И тут в разговор вмешалась сама Тереза.
– О, мотив великолепный, самый настоящий! – воскликнула девушка.
Генри понимал, о чем она. Десять тысяч фунтов – весомый, зрелый мотив, истинное искушение, тогда как двести фунтов… Ее глаза вспыхнули, но тут же погасли. Отчего – от мысли о том, что зря повесить человека ничем не лучше, чем убить старуху из-за сумки с банкнотами? И теперь эта мысль будет преследовать ее всю жизнь? Выходит, как бы ни обернулось дело, она все равно окажется пострадавшей?
– Примеро работал в конторе адвоката, – взволнованно объяснял между тем Чарльз. – Кому, как не ему, было знать о готовящихся изменениях в законе, ведь он имел доступ к такого рода информации! Миссис Примеро могла ничего не знать, особенно если не читала газет. И вообще, кому они интересны, все эти бесконечные акты, которые то и дело обсуждаются в парламенте? А вот босс Роджера мог узнать о нем от какого-нибудь клиента, дать самому Роджеру задание перепроверить – и пожалуйста! Примеро наверняка сообразил бы, что умри его бабушка без завещания до первого октября пятидесятого года – и все денежки отойдут к нему. А после придется делиться с сестрами, которые оттяпают две трети наследства. Я все проверил. Такой акт действительно существует, он называется «Большой усыновительный акт» и практически уравнивает приемных детей в правах с родными. Конечно, Примеро все о нем знал.
– И что вы собираетесь делать? – спросил священник.
– Я ходил в полицию, но Вексфорд будет на месте не раньше двух часов в понедельник. Уехал на выходные. Готов биться об заклад, полиция тогда даже не проверяла алиби Примеро. Больше того, зная их, я просто уверен, что они и думать забыли искать других возможных преступников, как только наложили лапы на Пейнтера. – Арчери-младший посмотрел на Тесс и взял ее за руку. – Можете сколько угодно утверждать, что мы живем в якобы «свободной стране», – продолжил он с жаром, – но и вы, и я прекрасно знаем, что на уровне подсознательного понятия «рабочий класс» и «преступный элемент» у нас до сих пор воспринимаются как синонимы. В самом деле, зачем бегать, проверять алиби клерка адвокатской конторы, молодого человека из хорошей семьи, со связями, когда подозрение уже пало на шофера?

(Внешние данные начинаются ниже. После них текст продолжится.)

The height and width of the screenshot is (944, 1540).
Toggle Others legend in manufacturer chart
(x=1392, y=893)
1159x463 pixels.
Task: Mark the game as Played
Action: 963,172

Генри пожал плечами. Он по опыту знал, что если сын оседлал своего любимого конька – тему социальной справедливости, – то спорить с ним бесполезно.
– Спасибо за теплый прием, – съязвил между тем Чарльз. – По какому поводу похоронный вид, позволь поинтересоваться?
Пастор не знал, как ответить на его вопрос. Облако печали окутало его со всех сторон, и чтобы хоть как-то объяснить свое состояние, он выбрал из сонма раздирающих его болей наиболее простую и понятную.
– Я думаю о детях, – сказал Генри, – о четырех маленьких девочках, ставших жертвами этого преступления. – Он улыбнулся Терезе. – В первую очередь о Тесс, – продолжал он, – затем о двух сестрах, которых ты видел, – и об Элизабет Криллинг.
Он не упомянул имени взрослой женщины, которая пострадает сильнее всех, если окажется, что Чарльз не ошибся в своих подозрениях.